I'm going to run through a proof of uniform convergence of \( \log^{\circ n} (\beta_\lambda(s+n)) \); to get a feel for what it might look like. I might make some errors, but this is looking like it might work.

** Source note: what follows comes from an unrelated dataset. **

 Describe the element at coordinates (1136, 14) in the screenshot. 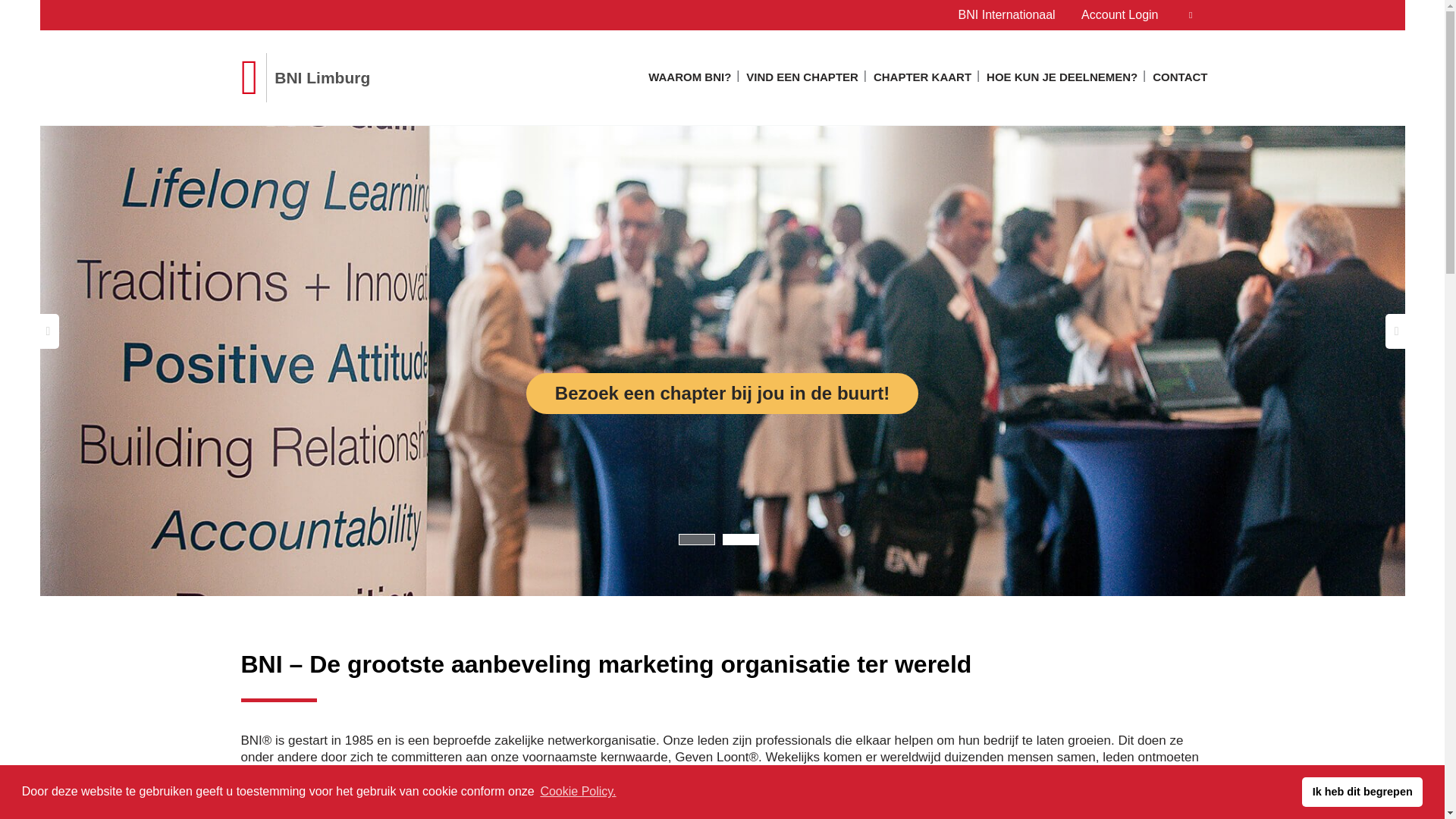

I see `'Account Login'` at that location.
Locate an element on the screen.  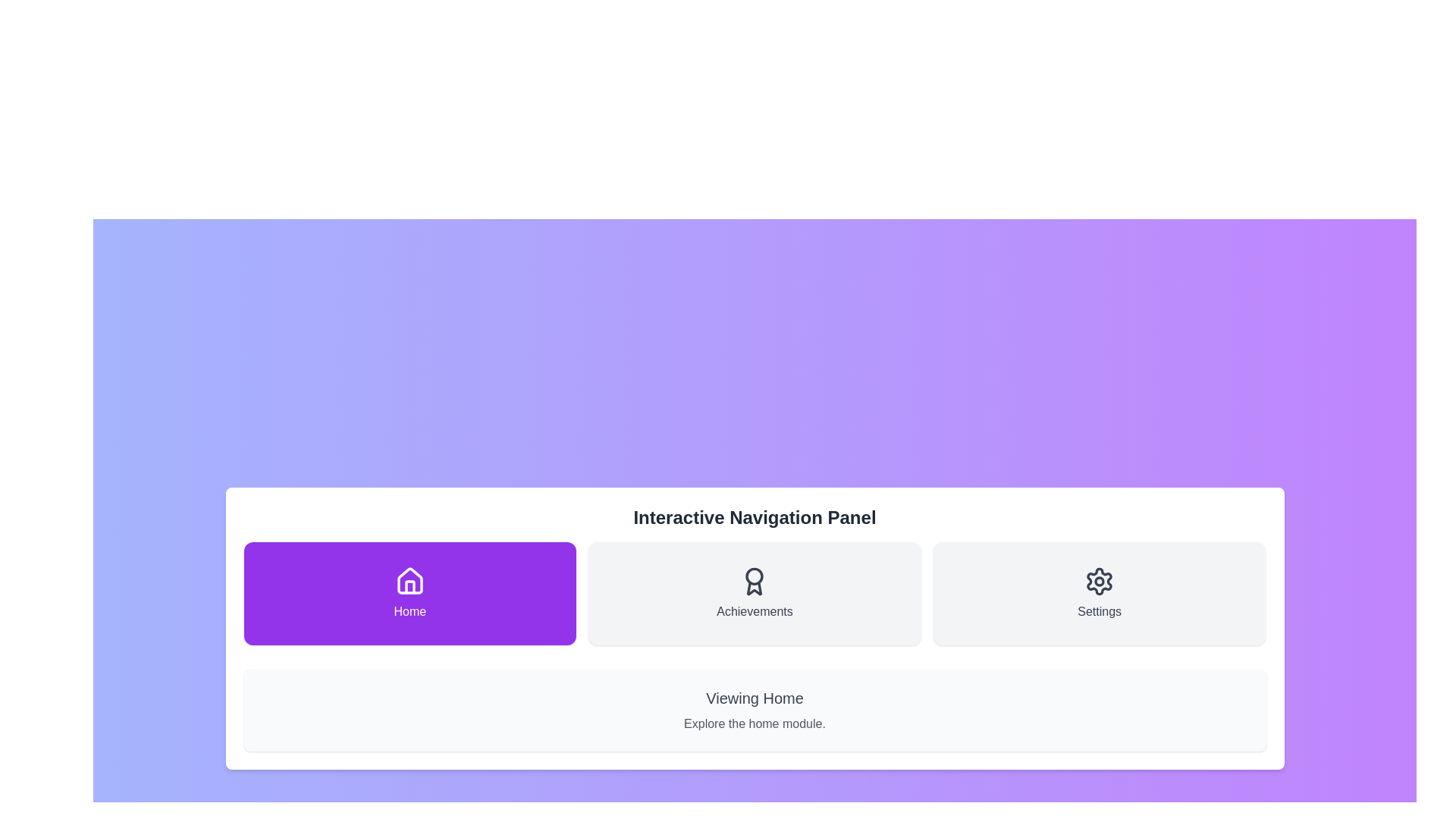
the 'Achievements' button located in the middle panel of the interface is located at coordinates (755, 593).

Let's start by considering \( \lambda \in \mathbb{C} \) and \( s \in \mathbb{C} \) as variables; assume that \( \Re(\lambda) > \delta \) and \( |\lambda(j-s) - (2k+1)\pi i| > \delta \) for some \( \delta > 0 \); and \( j,k \in \mathbb{Z} \) with \( j \ge 1 \). We'll call this set \( \mathbb{L} \). As such, \( (s,\lambda) \in \mathbb{L} \). We have a holomorphic function for \( (s,\lambda) \in \mathbb{L} \) given by,
\(
\beta_\lambda(s) = \Omega_{j=1}^\infty \frac{e^z}{e^{\lambda(j-s)} + 1}\,\bullet z\\
\)
This satisfies the functional equation,
\(
\beta_\lambda(s+1) = \frac{e^{\beta_\lambda(s)}}{e^{-\lambda s} + 1}\\
\)
And the way we've constructed \( \mathbb{L} \) is such that for any compact subset \( \mathcal{U} \subset \mathbb{L} \) we must have,
\(
\sum_{j=1}^\infty ||\frac{1}{e^{\lambda(j-s)} + 1}||_{(s,\lambda) \in \mathcal{U}} < \infty\\
\)
This is all that's needed to prove holomorphy of \( \beta_\lambda(s) \) by the same proof which constructed \( \phi \). In which,
\(
\log \beta_{\lambda}(s+1) = \beta_\lambda(s) + \mathcal{O}(e^{-\delta \Re(s)})\\
\)
And just as well by Taylor's theorem,
\(
\log(\beta_\lambda(s+1) + \mathcal{O}(e^{-\delta \Re(s)})) = \beta_\lambda(s) + \mathcal{O}(e^{-\delta \Re(s)})\\
\)
Which holds as \( \Re(s) \to \infty \) by construction. So in defining a sequence of convergents \( \tau_\lambda^{n}(s) \) where,
\(
\tau_\lambda^n(s) = \log(\beta_\lambda(s+1) + \tau_\lambda^{n-1}(s+1)) - \beta(s)\\
\)
As \( \Re(s)\to \infty \) for \( (s,\lambda) \in \mathbb{L} \), we get by induction \( \tau_\lambda^n(s) = \mathcal{O}(e^{-\delta \Re(s)}) \to 0 \) as \( \Re(s) \to \infty \). We may expect a swift enough convergence in this manner. Then,
\(
\beta_\lambda(s+1) + \tau_\lambda^n(s+1) = e^{\beta(s) + \tau_\lambda^{n+1}(s)}\\
\)
To which,
\(
|\tau_\lambda^n(s) - \tau_\lambda^m(s)| \le Ae^{-\delta \Re(s)}\\
\)
So at infinity we have a normality condition, in which \( \tau_\lambda^n(s) \) is bounded for large enough \( n > N \). Where convergence should follow for \( (s,\lambda) \in \mathbb{L} \) when \( \Re(s) > X \). And here is where we need a Riemann mapping on \( \lambda \)...
Please, I need help at this point of the proof. But I think I have it.